◆ **Problem statement**
Look below for the line holding "This screenshot has height=564, width=846." and the line holding "The height and width of the screenshot is (897, 1033).". Transcribe exactly those lines and all lines between them, nothing more.

★ ★ ★ ★

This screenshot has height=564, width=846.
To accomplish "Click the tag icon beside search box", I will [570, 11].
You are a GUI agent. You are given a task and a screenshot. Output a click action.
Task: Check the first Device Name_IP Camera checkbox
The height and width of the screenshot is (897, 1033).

★ ★ ★ ★

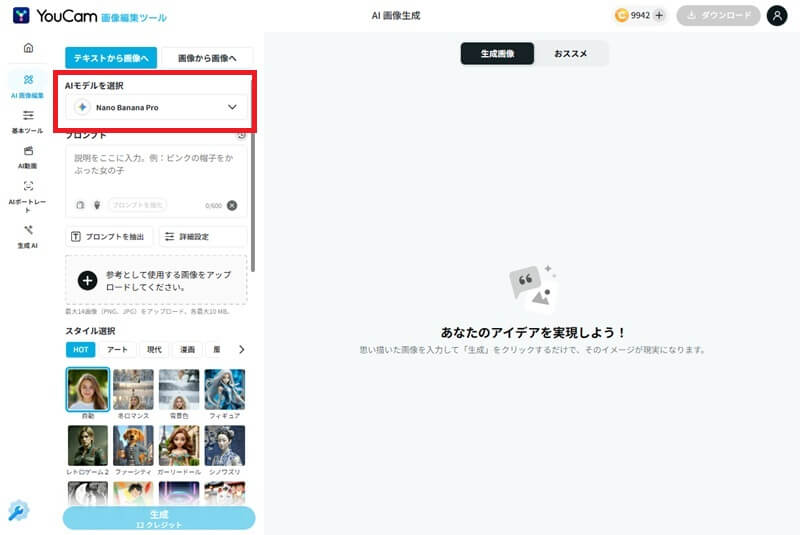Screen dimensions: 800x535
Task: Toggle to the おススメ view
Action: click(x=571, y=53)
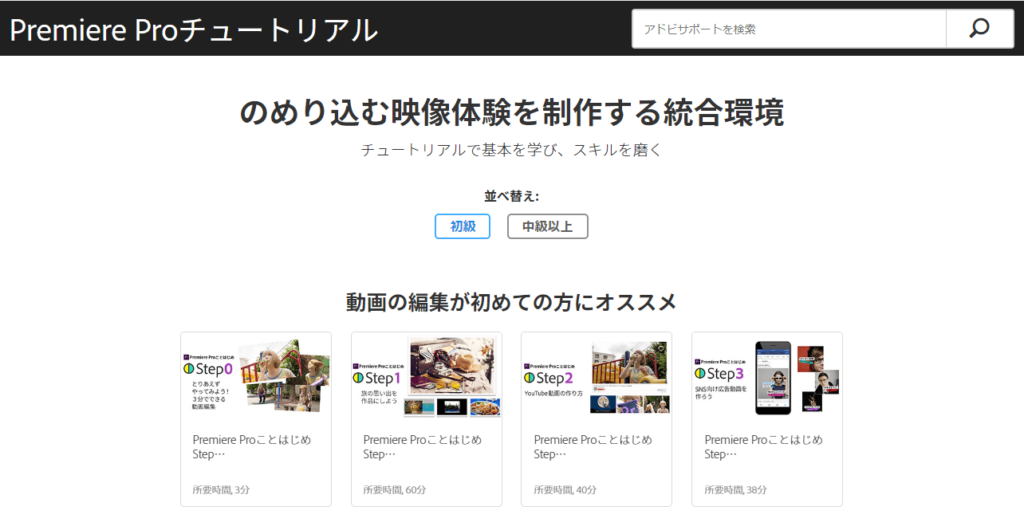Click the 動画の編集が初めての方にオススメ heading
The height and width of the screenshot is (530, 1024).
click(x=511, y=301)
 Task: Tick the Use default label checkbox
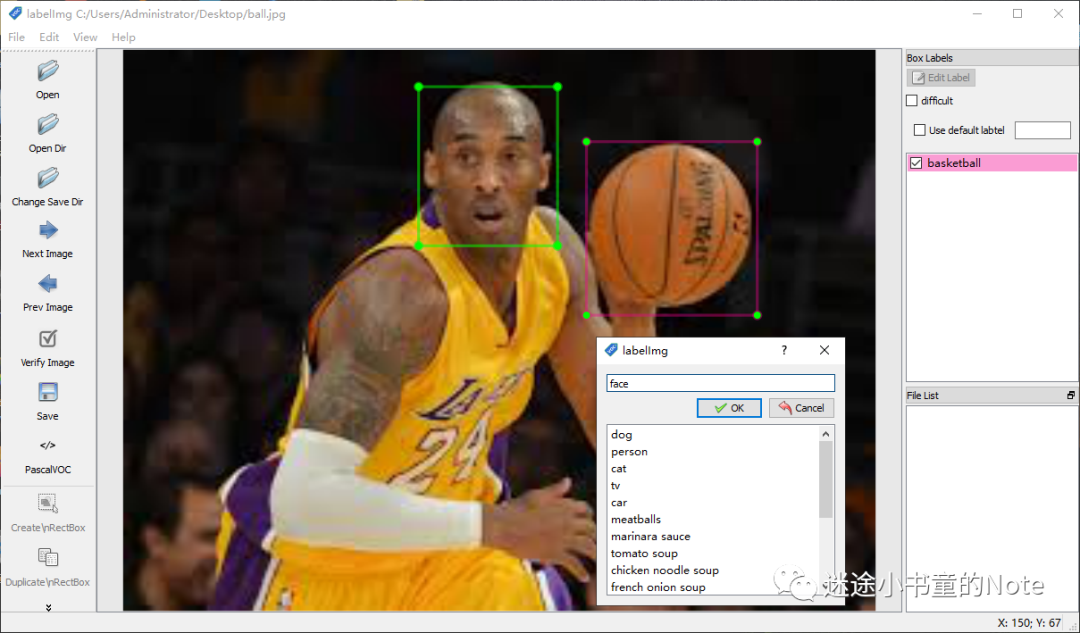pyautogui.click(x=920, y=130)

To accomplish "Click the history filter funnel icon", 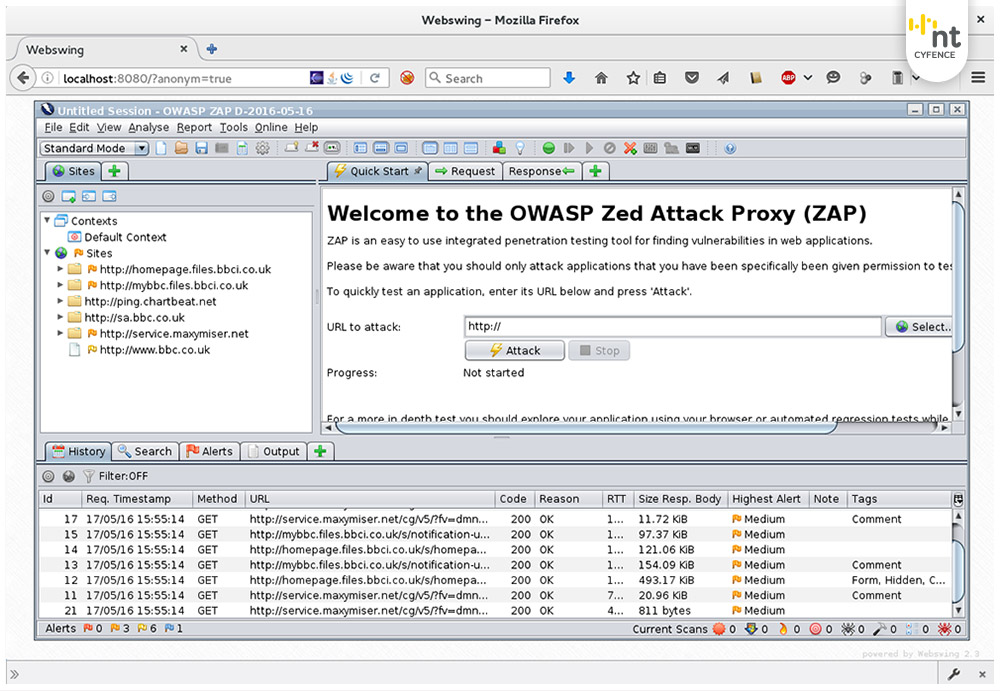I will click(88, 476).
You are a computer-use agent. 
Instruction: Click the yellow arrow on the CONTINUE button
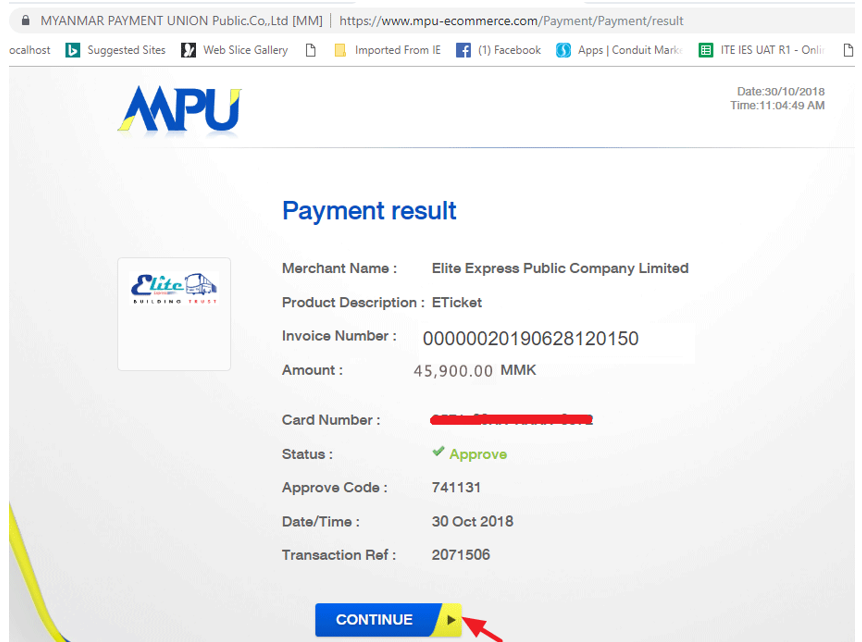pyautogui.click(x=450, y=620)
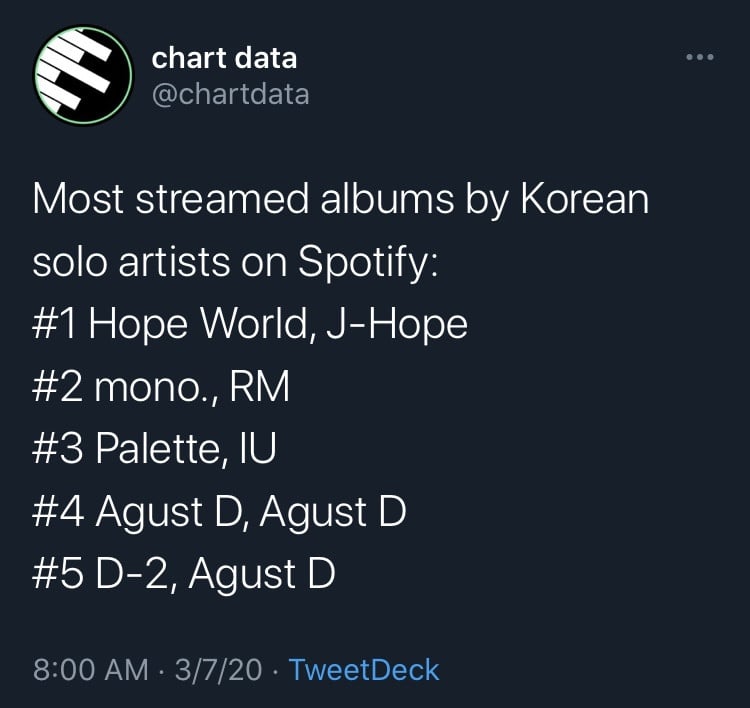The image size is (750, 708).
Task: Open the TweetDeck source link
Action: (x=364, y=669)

★ ★ ★ ★

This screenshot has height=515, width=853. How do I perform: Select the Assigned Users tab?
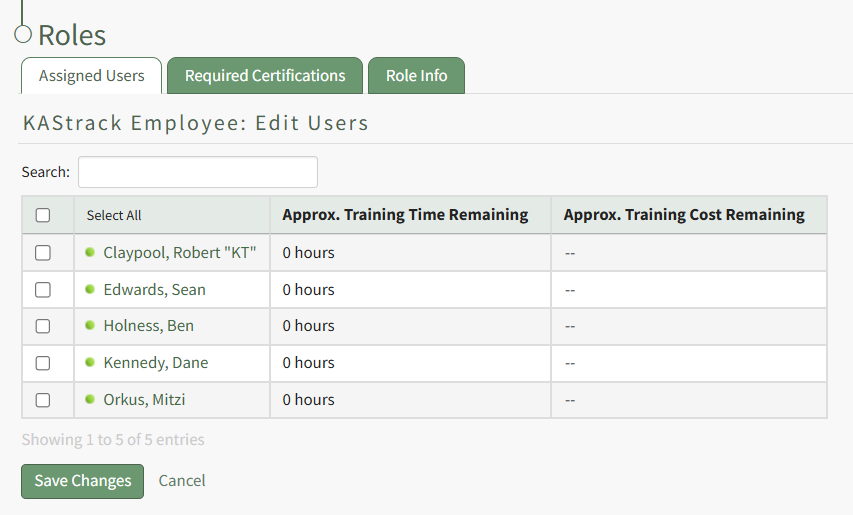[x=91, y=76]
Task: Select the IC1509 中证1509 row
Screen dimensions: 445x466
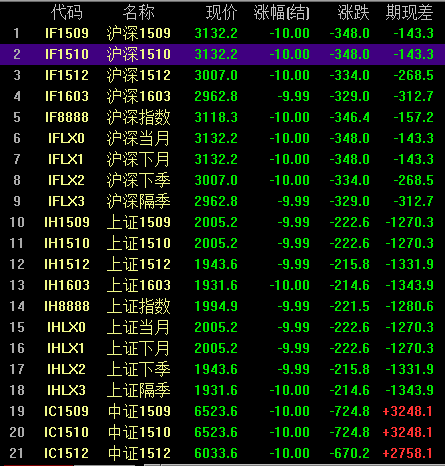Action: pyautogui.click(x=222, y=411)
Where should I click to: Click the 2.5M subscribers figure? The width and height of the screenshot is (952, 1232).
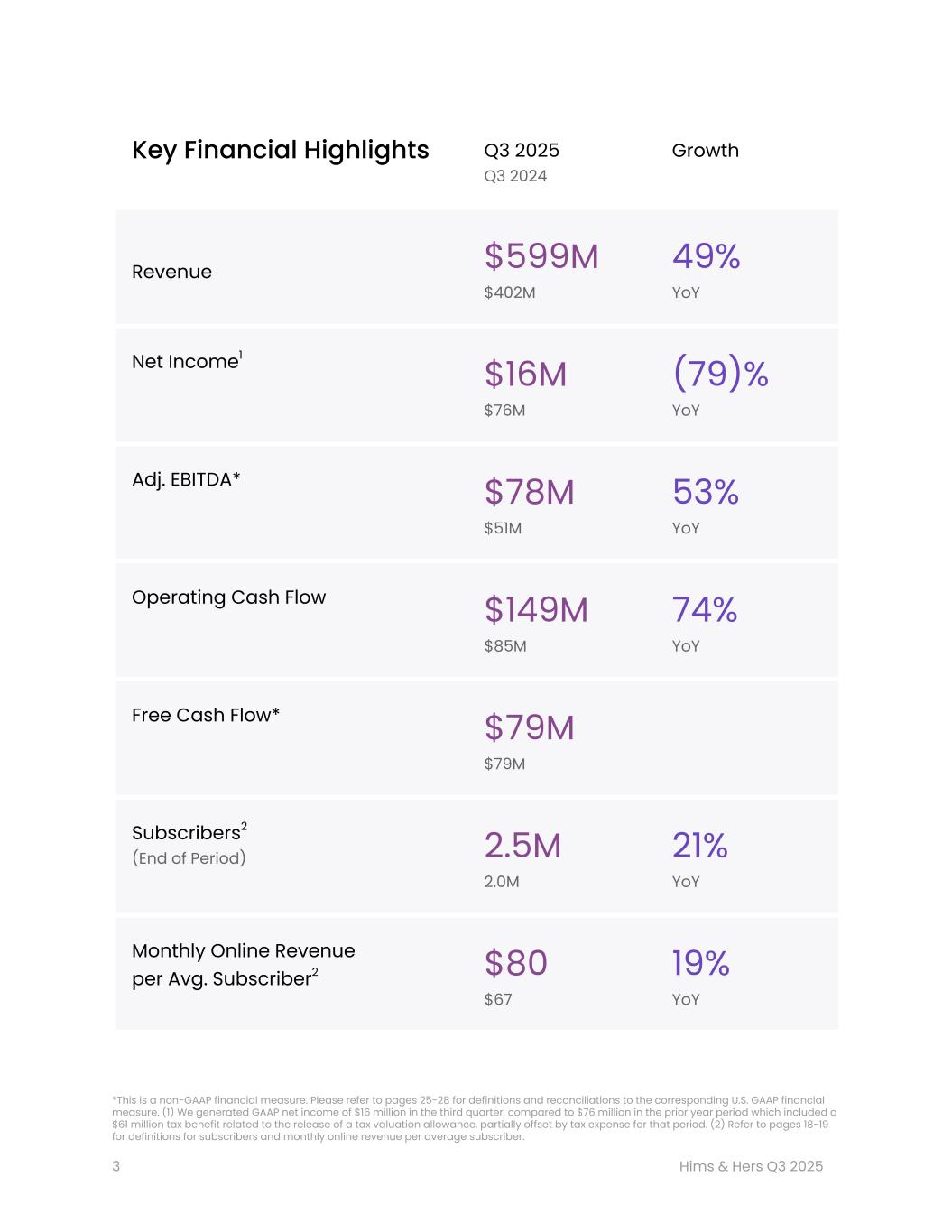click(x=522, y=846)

★ ★ ★ ★

◆ **Solution for this exercise**
This screenshot has height=564, width=846.
To accomplish "Click the tag icon beside search box", I will [570, 11].
You are a GUI agent. You are given a task and a screenshot. Output a click action.
Task: Check the first Device Name_IP Camera checkbox
The height and width of the screenshot is (897, 1033).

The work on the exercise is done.